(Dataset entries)
<<<<

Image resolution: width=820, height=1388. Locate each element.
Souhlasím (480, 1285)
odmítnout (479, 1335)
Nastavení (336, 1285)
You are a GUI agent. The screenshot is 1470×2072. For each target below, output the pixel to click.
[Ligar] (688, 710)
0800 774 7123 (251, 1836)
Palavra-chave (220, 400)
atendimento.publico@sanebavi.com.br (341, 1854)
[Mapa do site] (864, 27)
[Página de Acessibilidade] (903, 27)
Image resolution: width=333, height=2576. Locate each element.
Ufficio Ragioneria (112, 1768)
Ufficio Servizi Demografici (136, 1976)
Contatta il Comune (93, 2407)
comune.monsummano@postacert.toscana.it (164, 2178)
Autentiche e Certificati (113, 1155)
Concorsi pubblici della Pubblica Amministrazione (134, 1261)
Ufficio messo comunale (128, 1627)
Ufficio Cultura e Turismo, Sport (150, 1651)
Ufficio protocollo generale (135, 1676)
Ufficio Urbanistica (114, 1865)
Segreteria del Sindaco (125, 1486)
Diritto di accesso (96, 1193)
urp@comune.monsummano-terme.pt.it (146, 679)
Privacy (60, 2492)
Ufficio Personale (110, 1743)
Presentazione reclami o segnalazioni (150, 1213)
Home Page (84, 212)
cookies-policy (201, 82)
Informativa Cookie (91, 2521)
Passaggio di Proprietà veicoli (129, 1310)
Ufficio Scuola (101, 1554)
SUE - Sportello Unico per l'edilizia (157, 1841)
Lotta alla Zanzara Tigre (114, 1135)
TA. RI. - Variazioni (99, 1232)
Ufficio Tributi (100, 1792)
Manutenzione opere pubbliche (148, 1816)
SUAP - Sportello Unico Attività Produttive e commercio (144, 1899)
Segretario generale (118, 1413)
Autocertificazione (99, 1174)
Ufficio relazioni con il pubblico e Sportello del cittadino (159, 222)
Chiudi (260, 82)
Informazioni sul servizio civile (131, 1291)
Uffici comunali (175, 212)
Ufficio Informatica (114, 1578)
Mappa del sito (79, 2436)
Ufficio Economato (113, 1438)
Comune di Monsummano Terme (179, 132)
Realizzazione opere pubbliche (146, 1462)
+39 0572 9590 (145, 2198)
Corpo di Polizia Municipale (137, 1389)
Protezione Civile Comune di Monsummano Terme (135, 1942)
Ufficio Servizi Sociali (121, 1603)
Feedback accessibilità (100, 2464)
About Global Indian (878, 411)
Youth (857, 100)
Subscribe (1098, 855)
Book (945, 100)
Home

>>>>

Each entry above, in full, should be output exactly as it reads.

Image resolution: width=820, height=1388. Locate each element.
Souhlasím (480, 1285)
odmítnout (479, 1335)
Nastavení (336, 1285)
You are a GUI agent. The screenshot is 1470×2072. For each target below, output the pixel to click.
[Ligar] (688, 710)
0800 774 7123 (251, 1836)
Palavra-chave (220, 400)
atendimento.publico@sanebavi.com.br (341, 1854)
[Mapa do site] (864, 27)
[Página de Acessibilidade] (903, 27)
Image resolution: width=333, height=2576. Locate each element.
Ufficio Ragioneria (112, 1768)
Ufficio Servizi Demografici (136, 1976)
Contatta il Comune (93, 2407)
comune.monsummano@postacert.toscana.it (164, 2178)
Autentiche e Certificati (113, 1155)
Concorsi pubblici della Pubblica Amministrazione (134, 1261)
Ufficio messo comunale (128, 1627)
Ufficio Cultura e Turismo, Sport (150, 1651)
Ufficio protocollo generale (135, 1676)
Ufficio Urbanistica (114, 1865)
Segreteria del Sindaco (125, 1486)
Diritto di accesso (96, 1193)
urp@comune.monsummano-terme.pt.it (146, 679)
Privacy (60, 2492)
Ufficio Personale (110, 1743)
Presentazione reclami o segnalazioni (150, 1213)
Home Page (84, 212)
cookies-policy (201, 82)
Informativa Cookie (91, 2521)
Passaggio di Proprietà veicoli (129, 1310)
Ufficio Scuola (101, 1554)
SUE - Sportello Unico per l'edilizia (157, 1841)
Lotta alla Zanzara Tigre (114, 1135)
TA. RI. - Variazioni (99, 1232)
Ufficio Tributi (100, 1792)
Manutenzione opere pubbliche (148, 1816)
SUAP - Sportello Unico Attività Produttive e commercio (144, 1899)
Segretario generale (118, 1413)
Autocertificazione (99, 1174)
Ufficio relazioni con il pubblico e Sportello del cittadino (159, 222)
Chiudi (260, 82)
Informazioni sul servizio civile (131, 1291)
Uffici comunali (175, 212)
Ufficio Informatica (114, 1578)
Mappa del sito (79, 2436)
Ufficio Economato (113, 1438)
Comune di Monsummano Terme (179, 132)
Realizzazione opere pubbliche (146, 1462)
+39 0572 9590 (145, 2198)
Corpo di Polizia Municipale (137, 1389)
Protezione Civile Comune di Monsummano Terme (135, 1942)
Ufficio Servizi Sociali (121, 1603)
Feedback accessibilità (100, 2464)
About Global Indian (878, 411)
Youth (857, 100)
Subscribe (1098, 855)
Book (945, 100)
Home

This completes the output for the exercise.